Entries taken from a collection
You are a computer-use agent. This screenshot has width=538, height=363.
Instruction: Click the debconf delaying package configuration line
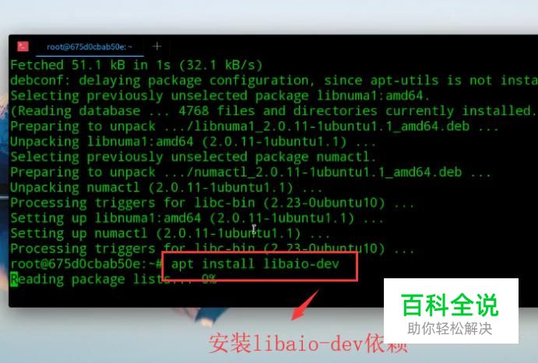pyautogui.click(x=274, y=81)
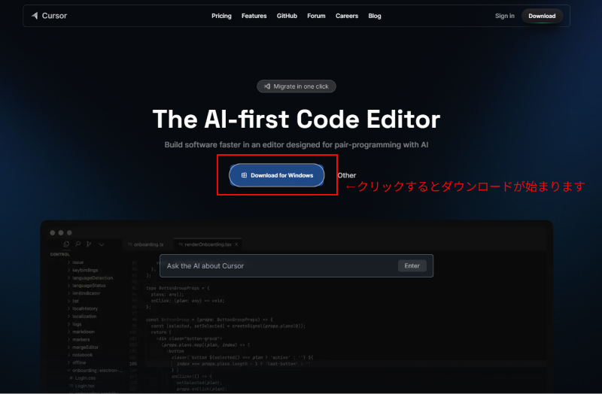The image size is (602, 394).
Task: Expand the chevron next to the source control icon
Action: click(102, 244)
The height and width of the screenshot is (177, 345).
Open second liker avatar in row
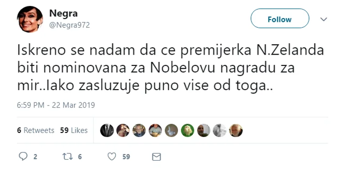point(123,131)
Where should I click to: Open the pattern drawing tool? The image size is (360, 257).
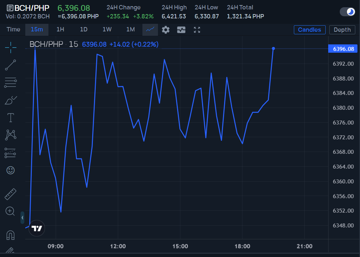pyautogui.click(x=10, y=135)
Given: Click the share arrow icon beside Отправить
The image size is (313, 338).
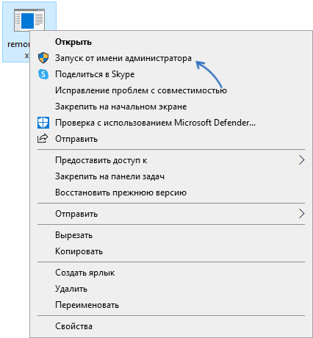Looking at the screenshot, I should coord(43,138).
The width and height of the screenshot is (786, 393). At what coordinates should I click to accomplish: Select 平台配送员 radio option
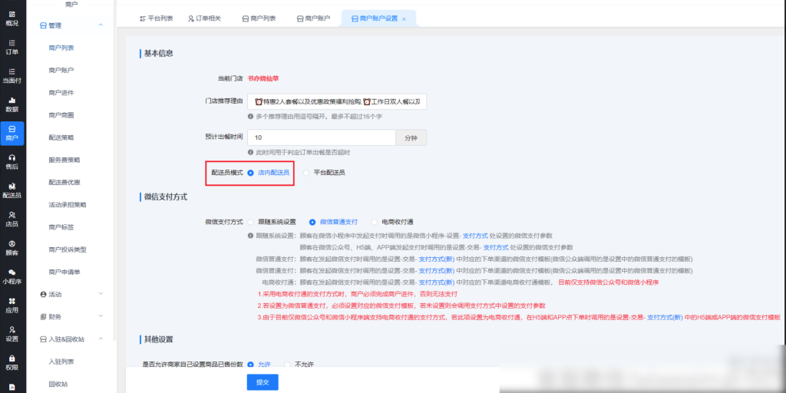pos(306,173)
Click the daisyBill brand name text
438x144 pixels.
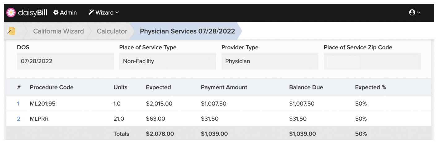(x=32, y=13)
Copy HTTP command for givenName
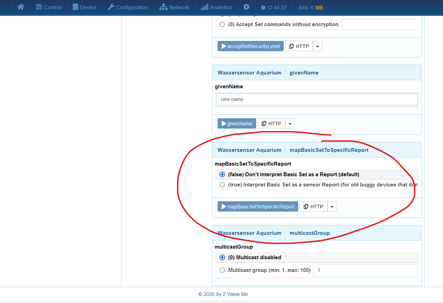Screen dimensions: 443x303 tap(271, 124)
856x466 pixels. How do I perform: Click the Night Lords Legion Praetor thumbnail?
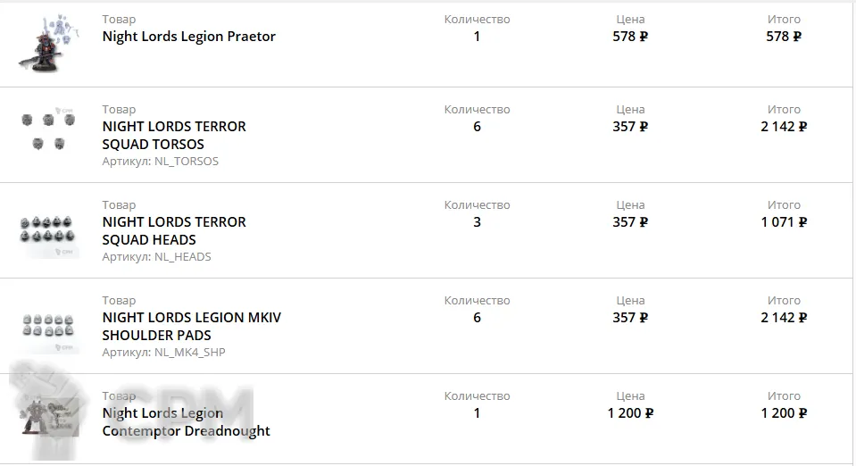click(48, 43)

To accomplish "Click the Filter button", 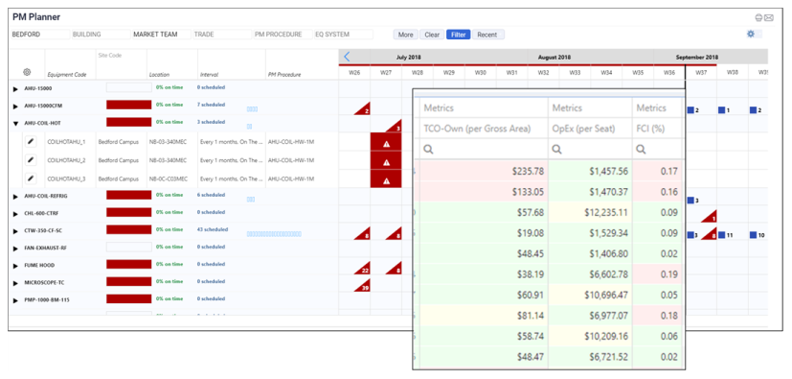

■ **Task brief**
Please copy exactly the lines from the one containing "Click the daisyBill brand name text" through the last line of the records above, both included, and leave out any pictures.

■ **Solution for this task**
Click the daisyBill brand name text
438x144 pixels.
(x=32, y=13)
Copy HTTP command for givenName
Screen dimensions: 443x303 tap(271, 124)
856x466 pixels. How do I perform: Click the Night Lords Legion Praetor thumbnail?
click(48, 43)

To accomplish "Click the Filter button", 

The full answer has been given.